Exercise #4 – Answers

The Miracle of the Black Leg (1438-1440) by Fra Angelico (c. 1387-1455), Monastery of San Marco, Florence, Italy; Tempera on panel


Q.1 Describe what you see in this painting.

A. The painting shows a man lying asleep in a wooden bed while two saints, distinguished by golden haloes, operate on his right leg by transplanting it at mid-thigh with a black transplant. The patient, wearing a white gown and hat, lies on his right side with arms crossed on two white pillows and bedclothes with a red cloth lying across the upper body. There is no sign of blood or any distress on the patient’s face. The two saints are dressed similarly with red hats and blue, red and white clothing. One is bending over the patient’s left side while the other, in three quarter view from behind, assists from the righthand side on a wooden platform supporting the bed. The front part of a white curtain surrounding the bed has been folded onto a rail which is horizontal to the bed and the picture plane. There is light coming from a small window on the upper left of the picture and an open door on the right reveals a lighted corridor outside the bedroom. A black three-legged stool is placed beneath the window with two shoes beside the bed. A container hangs from a nail at the side of the bed while a glass and decanter are seen on the upper part of the bed.

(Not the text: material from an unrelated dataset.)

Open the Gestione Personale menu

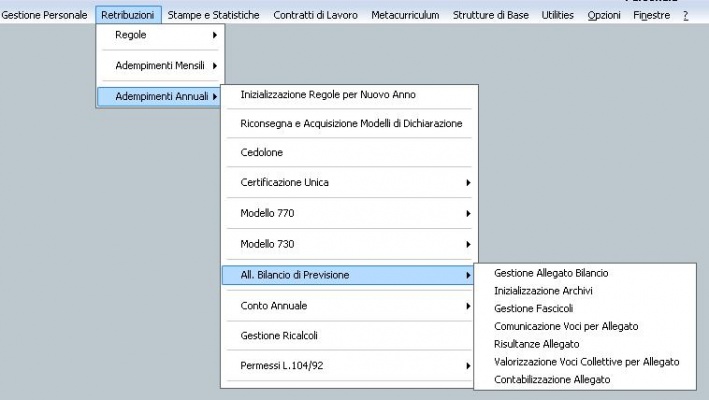point(44,16)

Q.2 Where might the scene be taking place?

A.2 It is in the bedroom of a small, modestly furnished room. Given the clothing of the figures and the limited items shown, it could be the room of a single religious person. There is no indication that it is a family home.

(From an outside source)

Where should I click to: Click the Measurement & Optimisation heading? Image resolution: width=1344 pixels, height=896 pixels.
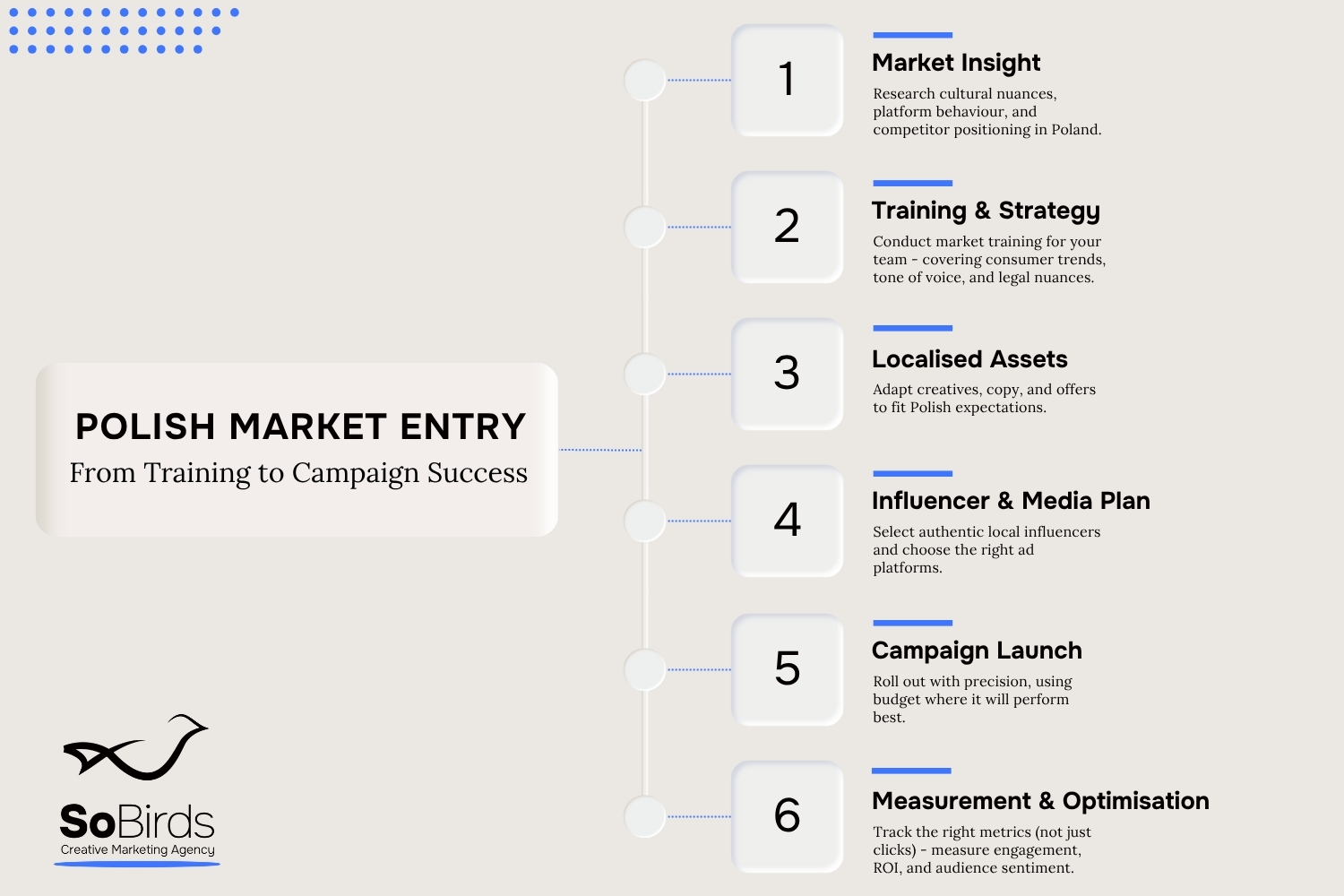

Q. 3. Can you identify the main sources of light?

A. 3. There is small square window visible on the top left of the painting which shines light onto the reveal as well as the folded curtain left and right and on parts of the unfolded curtain, the side of the bedhead and the patient’s face. There is also a light source to be seen through the open door in the corridor outside of the bedroom. Finally, there is another light source outside of the painting on the front left which throws a broad shaft of diagonal light onto the wall on the right of the painting.

Q. 4 Do you think this is a real scene? Why do you think so?

A.4. The scene is more like a dream given the lack of distress shown by the patient who remains asleep throughout the operation. The scene may represent what he is dreaming. There is no evidence of the reality of such an operation by the lack of any sign of blood on the bedclothes or the saints’ clothing and no surgical instruments are visible. There are also the wisps of cloud around the saints which imply that they have just floated miraculously into the room.

Notes:

The title tells us that this is the depiction of a miracle. It was described by Jacobus da Voragine in his The Golden Legend (1275) and was the subject of numerous paintings thereafter. The scene takes place in a room similar to that of the Monastery of San Marco where Fra Angelico was a friar. Cosimo de’ Medici commissioned the San Marco Altarpiece in 1438 of which this is one of nine predella panels (small painted panels beneath the main altarpiece that relate stories connected to it). It tells the story of the lives of Saints Cosmos and Damian, patron saints of the Medici family.

The twin Christian doctor saints (born in Arabia in the 3rd c.) who were persecuted and executed by Diocletian, are also the patron saints of physicians and surgeons.